Related videos:
The Secretary of Organization of the Central Committee of the Communist Party of Cuba, Roberto Morales Ojeda, visited the Antonio Guiteras Thermoelectric Power Plant in Matanzas this Saturday to oversee the maintenance work on the largest power generation unit in the country, which is currently out of the National Electroenergy System (SEN) due to a new breakdown.
The plant's shutdown marks the ninth failure recorded at Guiteras so far in 2026, occurring just five days after it was resynchronized with the SEN on May 9, following a 90-hour repair that included nearly 300 corrective actions.
Accompanied by Mario Sabines Lorenzo, the first secretary of the PCC in Matanzas, and Jorge Luis Broche Lorenzo, a member of the Secretariat of the Central Committee, Morales Ojeda toured the facilities and engaged with management and workers of the plant amid an increasingly critical energy situation for the country, as reported by the official newspaper Girón.
The General Director of Guiteras, Engineer Román Pérez Castañeda, explained that operations are maintained continuously for 24 hours, divided into two shifts, while adjustments are made to the regenerative air heaters and maintenance is performed on all the burners.
"We are working in 24-hour shifts, divided into two teams, in order not to lose a single second in restoring the contribution of the block to the system," the executive stated.
According to Pérez Castañeda, the most optimistic scenario predicted restarting the unit between Sunday afternoon and Monday morning, as long as the hydraulic and radiographic tests did not detect any new faults, an uncertainty that has become recurrent regarding the thermoelectric plant.
During the exchange, Morales Ojeda praised the workers with a phrase presented by the official press as a political acknowledgment: “You inspire.”
The leader also connected the recovery of the plant with the ideological discourse of the regime and the centenary of the dictator Fidel Castro (1926-2016).
"We must continue to make progress in the province, and you are an example. That is the best tribute we can pay to the Commander in Chief in the year of his centenary," he declared.
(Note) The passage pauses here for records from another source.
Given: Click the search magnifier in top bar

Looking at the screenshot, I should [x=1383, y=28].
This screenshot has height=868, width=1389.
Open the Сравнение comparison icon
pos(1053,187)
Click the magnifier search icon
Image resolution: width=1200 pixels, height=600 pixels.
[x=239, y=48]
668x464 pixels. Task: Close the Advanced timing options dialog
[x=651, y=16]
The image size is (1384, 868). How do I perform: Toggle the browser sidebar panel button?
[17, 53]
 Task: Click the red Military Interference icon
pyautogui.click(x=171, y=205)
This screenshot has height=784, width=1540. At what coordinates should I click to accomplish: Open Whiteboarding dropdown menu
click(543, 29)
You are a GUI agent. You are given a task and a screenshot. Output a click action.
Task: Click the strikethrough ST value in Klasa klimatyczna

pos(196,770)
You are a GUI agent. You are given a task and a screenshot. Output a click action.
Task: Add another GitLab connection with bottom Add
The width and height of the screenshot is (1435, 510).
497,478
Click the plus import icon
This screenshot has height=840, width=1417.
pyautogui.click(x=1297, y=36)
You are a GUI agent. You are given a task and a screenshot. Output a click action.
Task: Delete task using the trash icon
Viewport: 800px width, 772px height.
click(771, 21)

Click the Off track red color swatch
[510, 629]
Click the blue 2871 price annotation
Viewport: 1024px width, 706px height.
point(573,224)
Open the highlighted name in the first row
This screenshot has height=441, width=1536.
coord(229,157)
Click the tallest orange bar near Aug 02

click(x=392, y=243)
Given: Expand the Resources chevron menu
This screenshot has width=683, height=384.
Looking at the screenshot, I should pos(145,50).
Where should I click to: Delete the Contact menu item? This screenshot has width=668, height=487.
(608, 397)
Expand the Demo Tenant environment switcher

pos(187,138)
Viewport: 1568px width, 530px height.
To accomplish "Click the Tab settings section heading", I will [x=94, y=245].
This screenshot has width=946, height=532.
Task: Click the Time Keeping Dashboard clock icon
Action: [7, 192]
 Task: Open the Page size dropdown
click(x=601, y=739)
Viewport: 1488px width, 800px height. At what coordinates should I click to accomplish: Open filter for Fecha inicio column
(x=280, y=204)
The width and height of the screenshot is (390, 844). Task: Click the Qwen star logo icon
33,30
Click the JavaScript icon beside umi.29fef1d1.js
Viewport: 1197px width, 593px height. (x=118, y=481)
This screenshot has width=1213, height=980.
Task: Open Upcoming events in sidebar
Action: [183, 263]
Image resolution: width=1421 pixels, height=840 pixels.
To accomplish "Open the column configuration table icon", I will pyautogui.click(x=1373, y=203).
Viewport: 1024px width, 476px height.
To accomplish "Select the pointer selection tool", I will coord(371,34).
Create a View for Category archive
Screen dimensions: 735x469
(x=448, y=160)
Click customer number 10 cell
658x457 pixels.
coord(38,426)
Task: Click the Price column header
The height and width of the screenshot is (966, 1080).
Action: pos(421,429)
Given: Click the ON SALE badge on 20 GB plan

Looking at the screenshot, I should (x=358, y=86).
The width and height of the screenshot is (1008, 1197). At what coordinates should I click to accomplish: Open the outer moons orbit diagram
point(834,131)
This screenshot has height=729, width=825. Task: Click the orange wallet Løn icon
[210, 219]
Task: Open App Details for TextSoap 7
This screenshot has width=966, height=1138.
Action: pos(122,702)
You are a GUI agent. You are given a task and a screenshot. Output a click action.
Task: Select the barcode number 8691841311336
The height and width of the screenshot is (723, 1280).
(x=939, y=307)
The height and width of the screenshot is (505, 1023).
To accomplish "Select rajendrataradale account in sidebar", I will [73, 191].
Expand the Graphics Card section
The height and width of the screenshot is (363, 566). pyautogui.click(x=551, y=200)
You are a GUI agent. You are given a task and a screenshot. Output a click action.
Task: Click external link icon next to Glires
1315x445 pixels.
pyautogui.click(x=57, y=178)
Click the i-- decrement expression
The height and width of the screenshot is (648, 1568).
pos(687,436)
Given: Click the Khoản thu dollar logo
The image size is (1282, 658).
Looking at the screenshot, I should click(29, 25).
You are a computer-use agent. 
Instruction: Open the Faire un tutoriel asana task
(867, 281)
The words of support contrast sharply with the depth of the energy crisis facing Cuba. This Sunday, Unión Eléctrica reported an availability of only 1,070 MW against a demand of 2,545 MW in the morning hours, while for peak hours, it forecasted a deficit of 2,053 MW, figures that predict outages of more than 20 hours in several provinces across the country.
The latest breakdown of the Guiteras once again highlights the structural deterioration of the Cuban electric system, which relies on aging thermoelectric plants that are subjected to constant repairs, failing to ensure stability or reduce the prolonged power outages that affect millions of Cubans on a daily basis.
The structural background of the crisis is devastating. La Guiteras, inaugurated in 1988, has accumulated more than 15 years without major maintenance when technical standards recommend a deep intervention every seven to eight years.
Pérez Castañeda himself has acknowledged that the plant requires at least 180 days of shutdown for maintenance, but that "the situation in the country still does not allow for it."
The technical crisis is compounded by the collapse of fuel supply. The Minister of Energy and Mines, Vicente de la O Levy, admitted last Wednesday that Cuba has "absolutely no fuel, no diesel, only associated gas," after a Russian donation of 100,000 tons of crude processed at the Cienfuegos refinery ran out in early May without the regime securing an alternative supply.